È una delle riforme più attese. E ora il lavoro è tornato al centro del confronto.
Anche se è considerato un «totem ideologico», la semplificazione dei contratti e la nuova definizione delle tutele dei lavoratori si giocherà proprio sull'articolo 18: all'orizzonte potrebbe, infatti, arrivare un contratto unico, a tutele crescenti.
JOB ACT VA VELOCE. Nel prima della sfida della legge di Stabilità, il governo è chiamato a risolvere il rebus del Job Act. E in settimana, come ha annunciato il ministro del Welfare Giuliano Poletti, è attesa un'accelerazione, non solo perché la commissione Lavoro del Senato ha quasi ultimato l'esame del ddl Delega.
Ci sono anche altri due fattori, che si possono definire di contesto: da una parte preme il nuovo rallentamento dell'economia e il balzo al 12,6% della disoccupazione a luglio; dall'altra aumenta il pressing internazionale a riforme del mercato del lavoro per i Paesi dove più alta è la difficoltà a trovare impiego.

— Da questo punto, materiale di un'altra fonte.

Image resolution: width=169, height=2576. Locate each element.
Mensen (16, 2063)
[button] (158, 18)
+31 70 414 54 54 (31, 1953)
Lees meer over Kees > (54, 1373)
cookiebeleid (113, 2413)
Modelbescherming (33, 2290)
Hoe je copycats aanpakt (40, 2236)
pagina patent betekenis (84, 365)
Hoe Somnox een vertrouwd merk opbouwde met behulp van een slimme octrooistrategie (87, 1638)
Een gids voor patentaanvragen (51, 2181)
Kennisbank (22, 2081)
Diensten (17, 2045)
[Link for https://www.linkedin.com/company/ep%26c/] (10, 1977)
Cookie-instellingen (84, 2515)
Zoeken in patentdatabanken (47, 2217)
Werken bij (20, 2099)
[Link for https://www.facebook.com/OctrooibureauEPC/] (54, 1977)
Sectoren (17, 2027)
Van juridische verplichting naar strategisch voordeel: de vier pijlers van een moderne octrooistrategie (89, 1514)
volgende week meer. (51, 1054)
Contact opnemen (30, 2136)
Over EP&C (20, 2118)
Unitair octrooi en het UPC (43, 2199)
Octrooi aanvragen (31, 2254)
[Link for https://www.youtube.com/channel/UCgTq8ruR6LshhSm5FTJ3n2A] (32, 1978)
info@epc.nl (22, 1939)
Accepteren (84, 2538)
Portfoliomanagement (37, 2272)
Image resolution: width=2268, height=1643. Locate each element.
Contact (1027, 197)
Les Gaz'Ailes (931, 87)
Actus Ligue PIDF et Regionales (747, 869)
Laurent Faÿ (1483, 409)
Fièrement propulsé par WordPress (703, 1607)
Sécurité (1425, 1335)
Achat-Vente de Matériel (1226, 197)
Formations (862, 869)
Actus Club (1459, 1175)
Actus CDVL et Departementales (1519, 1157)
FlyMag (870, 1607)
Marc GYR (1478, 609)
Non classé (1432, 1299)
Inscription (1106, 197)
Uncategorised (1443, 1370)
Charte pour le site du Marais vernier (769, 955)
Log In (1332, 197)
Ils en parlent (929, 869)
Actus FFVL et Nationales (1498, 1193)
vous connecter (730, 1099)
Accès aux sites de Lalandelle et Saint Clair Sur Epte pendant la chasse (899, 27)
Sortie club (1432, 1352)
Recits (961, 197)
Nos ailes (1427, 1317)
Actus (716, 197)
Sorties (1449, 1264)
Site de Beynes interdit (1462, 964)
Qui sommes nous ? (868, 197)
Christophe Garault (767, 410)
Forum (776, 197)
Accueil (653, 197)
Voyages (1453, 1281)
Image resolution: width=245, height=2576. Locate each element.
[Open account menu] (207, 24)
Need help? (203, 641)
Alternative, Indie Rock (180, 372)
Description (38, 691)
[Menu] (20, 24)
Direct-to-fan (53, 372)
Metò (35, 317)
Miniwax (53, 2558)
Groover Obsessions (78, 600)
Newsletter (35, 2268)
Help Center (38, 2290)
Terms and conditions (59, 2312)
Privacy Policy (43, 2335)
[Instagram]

VERSO L'AUTUNNO CALDO. Il dibattito in Italia si è già scaldato, ma potrebbe diventare rovente con la minaccia, già avanzata dai sindacati, di un autunno caldo.
«La direzione dovrebbe essere quella del contratto unico che sia conveniente per imprese e lavoratori», ha detto il presidente di Confindustria Giorgio Squinzi. Ma la richiesta di Confindustria richiede una «semplificazione» sul numero dei contratti e non anche il meccanismo delle tutele crescenti.
IL PRESSING DELLA BCE. Anche il presidente della banca centrale europea, Mario Draghi, ha fornito la sua ricetta. Ovviamente parlando dell'Europa e non guardando solo all'Italia.
A Jackson Hole il messaggio che ha conquistato il titolo di prima pagina riguardava la flessibilità sui conti. Ma l'intervento era centrato sull'occupazione. E Draghi ha chiesto misure che: consentano una rapida riallocazione dei lavoratori riducendo il periodo di disoccupazione; permettano una maggiore differenziazione salariale avvicinando i 'contratti' al territorio e alle diverse aziende; riducano le rigidità del mercato; favoriscano una maggiore qualità della forza lavoro, attraverso l'istruzione prima e la formazione continua dopo.